Exercise materials:
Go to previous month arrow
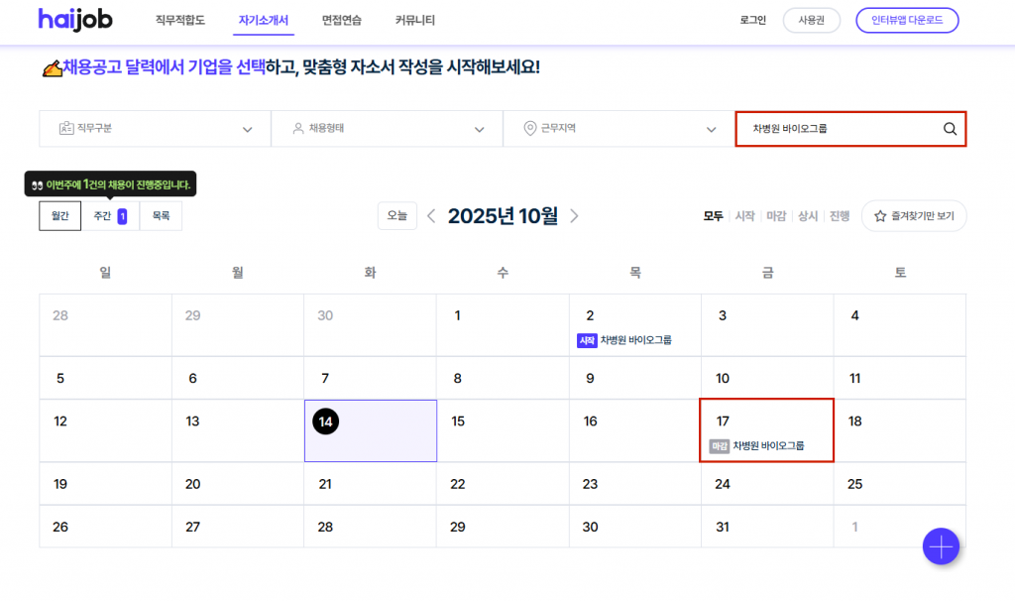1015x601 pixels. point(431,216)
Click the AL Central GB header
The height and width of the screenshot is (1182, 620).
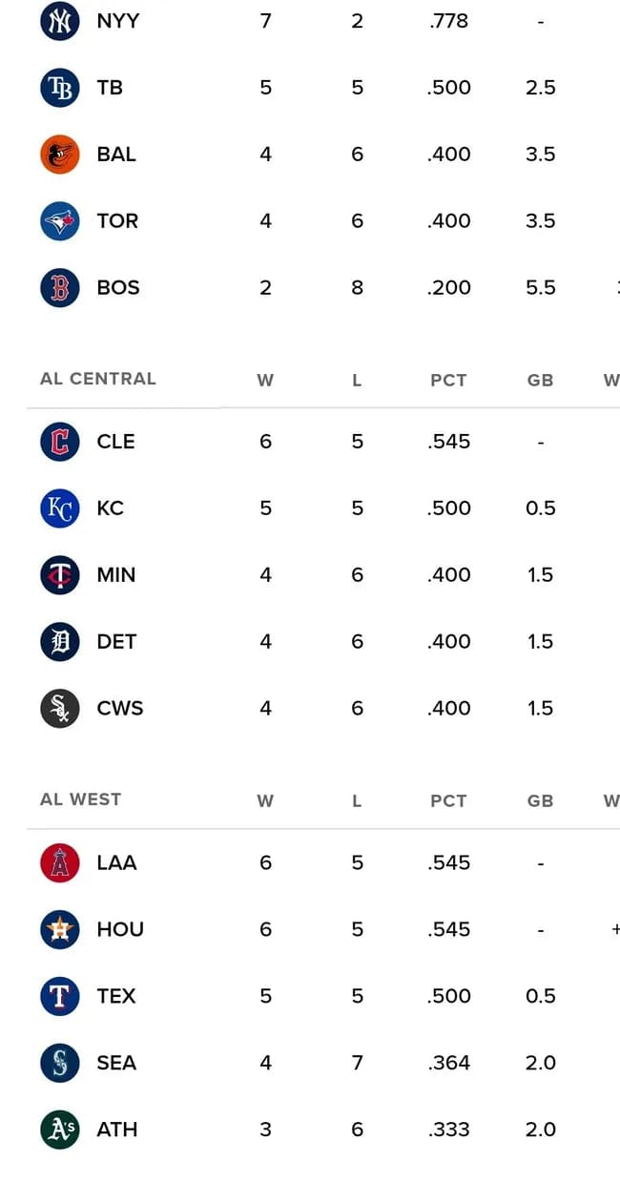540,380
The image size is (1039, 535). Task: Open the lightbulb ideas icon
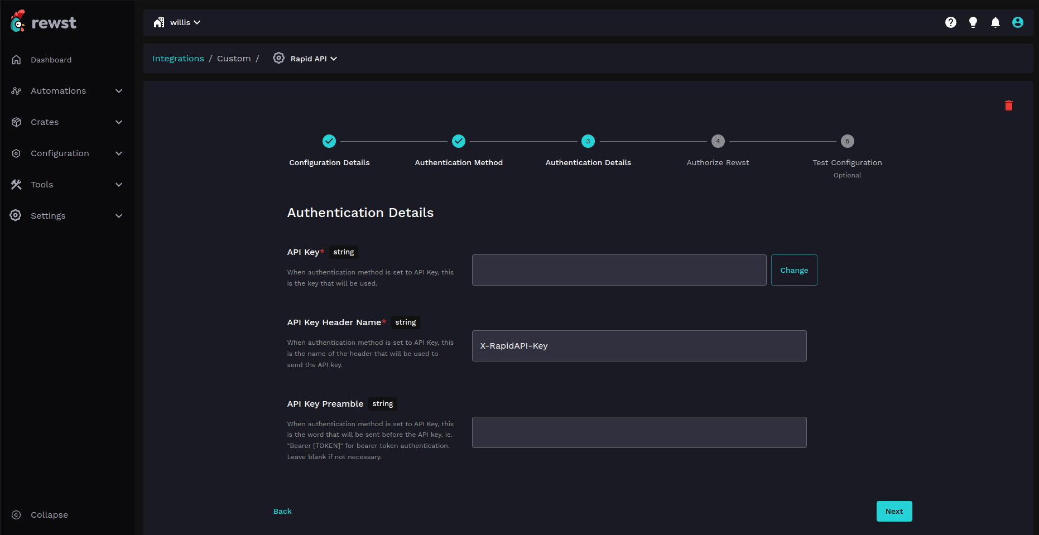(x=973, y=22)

How to complete this task: All of the records must come back exactly as they stand, minus every picture.

Task output:
Go to previous month arrow
1015x601 pixels. point(431,216)
Click the AL Central GB header
The height and width of the screenshot is (1182, 620).
540,380
The image size is (1039, 535). Task: Open the lightbulb ideas icon
(x=973, y=22)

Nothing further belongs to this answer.